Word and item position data
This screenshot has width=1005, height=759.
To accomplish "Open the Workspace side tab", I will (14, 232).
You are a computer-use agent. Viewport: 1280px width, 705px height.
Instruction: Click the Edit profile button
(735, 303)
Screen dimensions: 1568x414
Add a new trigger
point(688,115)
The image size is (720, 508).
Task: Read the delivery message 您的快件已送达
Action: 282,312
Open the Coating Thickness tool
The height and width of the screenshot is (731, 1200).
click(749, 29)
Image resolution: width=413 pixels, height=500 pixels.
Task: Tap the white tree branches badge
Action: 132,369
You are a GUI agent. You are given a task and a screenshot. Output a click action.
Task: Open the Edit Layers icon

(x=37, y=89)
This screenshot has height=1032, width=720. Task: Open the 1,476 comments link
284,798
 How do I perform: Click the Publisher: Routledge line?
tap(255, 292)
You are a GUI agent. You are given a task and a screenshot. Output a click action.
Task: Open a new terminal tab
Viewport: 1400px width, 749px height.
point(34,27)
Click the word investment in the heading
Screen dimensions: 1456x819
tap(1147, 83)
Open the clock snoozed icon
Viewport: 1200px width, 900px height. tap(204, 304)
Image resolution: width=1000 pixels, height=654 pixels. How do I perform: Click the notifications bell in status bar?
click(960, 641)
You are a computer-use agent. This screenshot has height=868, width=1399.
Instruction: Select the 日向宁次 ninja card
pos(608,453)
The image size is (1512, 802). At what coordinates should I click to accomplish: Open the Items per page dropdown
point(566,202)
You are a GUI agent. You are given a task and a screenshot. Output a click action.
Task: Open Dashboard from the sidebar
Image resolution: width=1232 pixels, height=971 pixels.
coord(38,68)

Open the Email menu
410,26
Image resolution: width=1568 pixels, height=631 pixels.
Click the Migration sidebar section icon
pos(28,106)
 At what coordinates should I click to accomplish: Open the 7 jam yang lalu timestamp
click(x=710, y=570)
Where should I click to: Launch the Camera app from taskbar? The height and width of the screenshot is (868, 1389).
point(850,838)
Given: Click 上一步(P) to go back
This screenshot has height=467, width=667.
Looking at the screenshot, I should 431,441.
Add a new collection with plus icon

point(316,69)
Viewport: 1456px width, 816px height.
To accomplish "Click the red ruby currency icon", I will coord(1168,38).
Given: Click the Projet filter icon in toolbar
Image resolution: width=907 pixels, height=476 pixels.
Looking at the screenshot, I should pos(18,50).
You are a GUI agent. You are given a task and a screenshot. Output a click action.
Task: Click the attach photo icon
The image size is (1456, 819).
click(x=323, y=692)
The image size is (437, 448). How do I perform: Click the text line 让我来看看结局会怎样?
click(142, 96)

TASK INSTRUCTIONS.
Rewrite the whole listing with each "Instruction" swapped for "Command", keeping everything else the same.

COMPLETE ANSWER.
This screenshot has width=1005, height=759.
To accomplish "Open the Workspace side tab", I will (14, 232).
You are a computer-use agent. Viewport: 1280px width, 705px height.
Command: Click the Edit profile button
(735, 303)
Screen dimensions: 1568x414
Add a new trigger
point(688,115)
The image size is (720, 508).
Task: Read the delivery message 您的快件已送达
Action: 282,312
Open the Coating Thickness tool
The height and width of the screenshot is (731, 1200).
click(749, 29)
Image resolution: width=413 pixels, height=500 pixels.
Task: Tap the white tree branches badge
Action: 132,369
You are a GUI agent. You are given a task and a screenshot. Output a click action.
Task: Open the Edit Layers icon

(x=37, y=89)
This screenshot has height=1032, width=720. Task: Open the 1,476 comments link
284,798
 How do I perform: Click the Publisher: Routledge line?
tap(255, 292)
You are a GUI agent. You are given a task and a screenshot. Output a click action.
Task: Open a new terminal tab
Viewport: 1400px width, 749px height.
point(34,27)
Click the word investment in the heading
Screen dimensions: 1456x819
tap(1147, 83)
Open the clock snoozed icon
Viewport: 1200px width, 900px height. tap(204, 304)
Image resolution: width=1000 pixels, height=654 pixels. How do I perform: Click the notifications bell in status bar?
click(960, 641)
You are a computer-use agent. This screenshot has height=868, width=1399.
Command: Select the 日向宁次 ninja card
pos(608,453)
The image size is (1512, 802). At what coordinates should I click to accomplish: Open the Items per page dropdown
point(566,202)
You are a GUI agent. You are given a task and a screenshot. Output a click action.
Task: Open Dashboard from the sidebar
Image resolution: width=1232 pixels, height=971 pixels.
coord(38,68)

Open the Email menu
410,26
Image resolution: width=1568 pixels, height=631 pixels.
Click the Migration sidebar section icon
pos(28,106)
 At what coordinates should I click to accomplish: Open the 7 jam yang lalu timestamp
click(x=710, y=570)
Where should I click to: Launch the Camera app from taskbar? The height and width of the screenshot is (868, 1389).
point(850,838)
Given: Click 上一步(P) to go back
This screenshot has height=467, width=667.
Looking at the screenshot, I should 431,441.
Add a new collection with plus icon

point(316,69)
Viewport: 1456px width, 816px height.
To accomplish "Click the red ruby currency icon", I will coord(1168,38).
Given: Click the Projet filter icon in toolbar
Image resolution: width=907 pixels, height=476 pixels.
Looking at the screenshot, I should pos(18,50).
You are a GUI agent. You are given a task and a screenshot. Output a click action.
Task: Click the attach photo icon
The image size is (1456, 819).
click(x=323, y=692)
The image size is (437, 448). How do I perform: Click the text line 让我来看看结局会怎样?
click(142, 96)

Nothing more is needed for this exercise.